The device 100 further includes a depth sensor 128, controllable by the processor 112 to capture point cloud data as set out above. The depth sensor 128 can include a time-of-flight (ToF) sensor, a stereo camera assembly, a LiDAR sensor, or the like. The depth sensor 128 can be mounted on a housing of the device 100, for example on a back of the housing (opposite the display 124, as shown in FIG. 1) and having an optical axis that is substantially perpendicular to the display 124. The device 100 also includes an image sensor 132, such as a complementary metal-oxide semiconductor (CMOS) or charge-coupled device (CCD) camera. Although the sensors 128 and 132 are described as physically separate sensors herein, in other examples the sensors 128 and 132 can be combined. The sensors 128 and 132 may therefore also be referred to as a sensor assembly, which can be either separate depth and image sensors, or a single combined sensor. For example, certain depth sensors, such as ToF sensors, can capture both point clouds and two-dimensional images.

The device 100 can further include a motion sensor 136, such as an inertial measurement unit (IMU) including one or more accelerometers and/or one or more gyroscopes. The motion sensor 136 can generate data corresponding to movement of the device 100.

The depth sensor 128, when implemented as a ToF sensor, can include a laser emitter configured to illuminate a scene (e.g., with infrared light), and a sensor (such as an infrared-sensitive image sensor) configured to capture reflected light from such illumination. The depth sensor 128 can further include a controller configured to determine a depth measurement for each captured reflection according to the time difference between illumination pulses and reflections. The depth measurement indicates the distance between the depth sensor 128 itself and the point in space where the reflection originated.

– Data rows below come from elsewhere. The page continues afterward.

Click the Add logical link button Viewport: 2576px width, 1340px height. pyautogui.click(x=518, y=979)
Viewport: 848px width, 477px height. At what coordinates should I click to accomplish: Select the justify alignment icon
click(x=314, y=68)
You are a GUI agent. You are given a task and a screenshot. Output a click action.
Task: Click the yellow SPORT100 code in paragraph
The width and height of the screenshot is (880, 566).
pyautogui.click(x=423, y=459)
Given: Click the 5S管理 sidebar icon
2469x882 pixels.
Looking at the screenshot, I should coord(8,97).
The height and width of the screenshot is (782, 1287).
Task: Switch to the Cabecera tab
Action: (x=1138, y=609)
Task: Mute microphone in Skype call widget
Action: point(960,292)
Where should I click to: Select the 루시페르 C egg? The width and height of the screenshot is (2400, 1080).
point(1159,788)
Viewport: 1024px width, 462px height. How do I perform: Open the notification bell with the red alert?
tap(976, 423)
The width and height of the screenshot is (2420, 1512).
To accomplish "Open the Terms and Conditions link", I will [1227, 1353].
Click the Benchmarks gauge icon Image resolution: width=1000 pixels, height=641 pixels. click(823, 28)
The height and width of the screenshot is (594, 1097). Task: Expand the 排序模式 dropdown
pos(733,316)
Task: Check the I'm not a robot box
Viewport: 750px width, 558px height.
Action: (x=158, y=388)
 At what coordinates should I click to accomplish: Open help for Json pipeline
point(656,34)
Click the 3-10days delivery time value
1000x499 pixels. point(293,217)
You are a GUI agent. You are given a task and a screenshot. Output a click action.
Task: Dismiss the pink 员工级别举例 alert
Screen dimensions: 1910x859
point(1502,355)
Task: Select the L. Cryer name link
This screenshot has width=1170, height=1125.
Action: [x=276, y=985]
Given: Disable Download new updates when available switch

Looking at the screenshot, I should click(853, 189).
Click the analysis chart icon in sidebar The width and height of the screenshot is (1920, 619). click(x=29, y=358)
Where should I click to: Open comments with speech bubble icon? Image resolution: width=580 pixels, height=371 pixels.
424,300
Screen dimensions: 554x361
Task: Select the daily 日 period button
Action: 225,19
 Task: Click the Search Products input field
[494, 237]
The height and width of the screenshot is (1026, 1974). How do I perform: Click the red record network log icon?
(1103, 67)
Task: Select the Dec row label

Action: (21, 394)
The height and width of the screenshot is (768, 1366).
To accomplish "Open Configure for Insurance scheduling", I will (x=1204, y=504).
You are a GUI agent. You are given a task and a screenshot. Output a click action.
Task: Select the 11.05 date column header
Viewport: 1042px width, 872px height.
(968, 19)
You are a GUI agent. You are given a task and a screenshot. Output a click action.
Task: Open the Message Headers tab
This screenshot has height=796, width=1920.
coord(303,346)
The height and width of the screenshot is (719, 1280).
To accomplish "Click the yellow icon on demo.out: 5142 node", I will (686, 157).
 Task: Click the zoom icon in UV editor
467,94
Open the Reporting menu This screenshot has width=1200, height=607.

Each depth measurement represents a point in a resulting point cloud. The depth sensor 128 and/or the processor 112 can be configured to convert the depth measurements into points in a three-dimensional coordinate system to generate the point cloud, from which dimensions of the object 104 can be determined. For example, determining dimensions of the object 104 can include detecting the support surface 108 and an upper surface 140 of the object 104 in the point cloud. The height H of the object 104 can be determined as the perpendicular distance between the upper surface 140 and the support surface 108. The width W and the depth D can be determined as the dimensions of the upper surface 140. In other examples, the dimensions of the object 104 can be determined by detecting intersections between planes forming the surfaces of the object 104, by calculating a minimum hexahedron that can contain the object 104, or the like.

Detection of the object 104 and dimensioning of the object 104 based on a point cloud captured via the depth sensor 128 can be affected by a wide variety of factors. For example, if the depth sensor 128 is placed too close to the object 104, the object 104 may be subject to excessive reflected light (e.g., glare) that reduces the accuracy of depth measurements. In other examples, if the depth sensor 128 is too distant from the object 104, the point cloud may contain blank regions with no depth measurements for certain portions of the object.

The position of the device 100 relative to the object 104, in other words, can affect the ability of the device 100 to generate dimensions from a point cloud captured via the depth sensor 128. Positioning of the device 100 relative to the object 104 can be assisted by capturing successive two-dimensional images (e.g., color images as noted earlier) and presenting the two-dimensional images substantially in real-time on the display 124, e.g., implementing an electronic viewfinder with the image sensor 132 and the display 124. The two-dimensional images may, however, be less susceptible to missing pixels or inaccurately captured pixels as a result of the positioning of the object 104, ambient lighting, or the like. In other words, although the point cloud captured via the depth sensor 128 may include inaccurately positioned points, or may have missing points, the two-dimensional image captured via the image sensor 132 (e.g., simultaneously with the point cloud) may include accurate color and/or intensity data for those points. An operator of the device 100 may therefore be unlikely to determine, from the electronic viewfinder mentioned above, when point cloud accuracy is insufficient for accurate dimensioning. The device 100 therefore implements certain actions to provide feedback, e.g., to the operator of the device 100, indicating when the device 100 and/or object 104 should be re-positioned relative to each other to improve dimensioning accuracy.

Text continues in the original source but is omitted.